> _Given text_:
--- start ---

For the first time, the three-day Urban Suburban show, attracting such lines as Live by Karl Kani, Baby Phat, Chica and Lady Royalty, offered a fashion show and was held in conjunction with the market, bringing in more buyers from outside of the region, said Jim Kremer, owner of the Kremer Group showroom.

“We usually get stores from San Diego to San Luis Obispo, and this time, I’ve had orders from stores in Massachusetts and Arizona,” said Kremer, whose showroom launched The Source Juniors from hip-hop publication The Source, featuring rollover waist skirts, tube mesh dresses and corduroy miniskirts with zipper treatments and cropped jackets.

TRENDCAST
There was no shortage of me-too ideas at the market.

C&C California’s sheer, long-sleeve Ts were found reinterpreted in juniors’ at Shameless and Union Bay. Those candy-striped, asymmetric skirts with gathered waists, made famous by contemporary designer Tiffany Alana, were also on display at La Belle, Shameless and Dolled Up.

Other top trends were:

  • Novelty jackets — fitted tweed and bouclé-influenced styles with ribbon and hardware details.

  • T-shirts sporting zodiac screen prints replacing the monogram.

  • Denim scooters — shorts-miniskirt combinations.

  • Cuffed denim jeans.

  • Mod black-and-white miniskirts.

  • Printed party skirts with peekaboo tulle and ribbon details.

--- end ---

> _Data excerpt_:
--- start ---

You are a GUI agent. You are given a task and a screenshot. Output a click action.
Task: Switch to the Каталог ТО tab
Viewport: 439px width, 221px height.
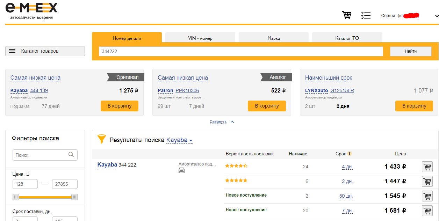tap(347, 38)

--- end ---

> _Given exercise_:
Rewrite the part of the junior fashion market report that begins at the words "For the first" and stops after "at the market.", replacing "showroom" with "studio". The listing comes from a different source than the junior fashion market report.

> _Response to this exercise_:
For the first time, the three-day Urban Suburban show, attracting such lines as Live by Karl Kani, Baby Phat, Chica and Lady Royalty, offered a fashion show and was held in conjunction with the market, bringing in more buyers from outside of the region, said Jim Kremer, owner of the Kremer Group studio.

“We usually get stores from San Diego to San Luis Obispo, and this time, I’ve had orders from stores in Massachusetts and Arizona,” said Kremer, whose studio launched The Source Juniors from hip-hop publication The Source, featuring rollover waist skirts, tube mesh dresses and corduroy miniskirts with zipper treatments and cropped jackets.

TRENDCAST
There was no shortage of me-too ideas at the market.